Not very romantically inspiring, but even still potentially forgivable
in a storyline that charms. This one, despite naming Dostoevsky as its
source material, does not.
Alex is supposed to be a gambler and a writer. Although the film provides
no persuasive evidence of either, we do, regretfully, spend a lot of
the movie listening to him write bad prose and watching his alter ego
-- bromidically reified from that prose in godawful intersplices of
fictional fiction into the fictional fact -- put chips on a roulette
board, spin the wheel, and lose now and again. When the movie
opens, Alex has got a deadly block -- if he can't write a novel in thirty
days, his publisher won't give him $125,000 and the "Cuban mafia,"
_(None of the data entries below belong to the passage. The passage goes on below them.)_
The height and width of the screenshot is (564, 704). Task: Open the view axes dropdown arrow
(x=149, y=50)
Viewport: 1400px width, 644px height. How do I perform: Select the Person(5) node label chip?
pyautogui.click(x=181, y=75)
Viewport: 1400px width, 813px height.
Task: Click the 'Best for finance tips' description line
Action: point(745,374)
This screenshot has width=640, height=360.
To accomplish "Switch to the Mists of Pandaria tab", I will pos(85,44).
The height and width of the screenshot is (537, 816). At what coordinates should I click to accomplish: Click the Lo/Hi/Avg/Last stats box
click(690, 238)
to whom he has committed 4/5 of that, will kill him. (We know
they mean it, as we've seen them set fire to his laptop and hang him
out a window, both acts we'll find justifiable by film's end).
Emma
is a have-machine-will-travel stenographer whom he lures to his apartment
on the pretense that it's a law firm named for some of the less-remembered
presidents (it's a sign of Reiner's, or writer Jeremy Leven's disconnection
from his audience that the film thinks the reference to presidents like
Polk and Taylor will strike us as funny. No one in my audience even
seemed to notice a joke had been made). Alex hires Emma to take his
dictation as the days to his ultimata count down -- and apparently,
she can take it better than we can (ba-dum-bump), as the requisite falling-in-love
montage -- the film's only silent, and therefore most enjoyable, moment
-- seems to illustrate.
Lo and behold, art imitates life imitates art, Alex's 20s-era novel
is intercut with Alex's 2000-era life, and Alex's hero Adam, also Wilson,
in love with rich, greedy, Polina (Sophie Marceau, who can't even act
in her own language) playing a sort of Daisy to his Nick, finds himself
sidelined by the hired help -- a series of housemaids all (over)played
by Hudson.

Of course it all goes the way romantic comedies do -- but we just do
not care.
In fact, such is the boredom into which the film drags us that I found
myself wanting to shout that they hadn't accounted for taxes, so the
money won't be enough, he'll be dead whether he writes or not, so there's
no point anyway and can't they just turn off the projector and please,
please, please, let us all go home.
Roger Ebert's scathing review was too generous. Alex & Emma
is not a better movie than The Sum Of Us.
I did not like it. I did not like it at all.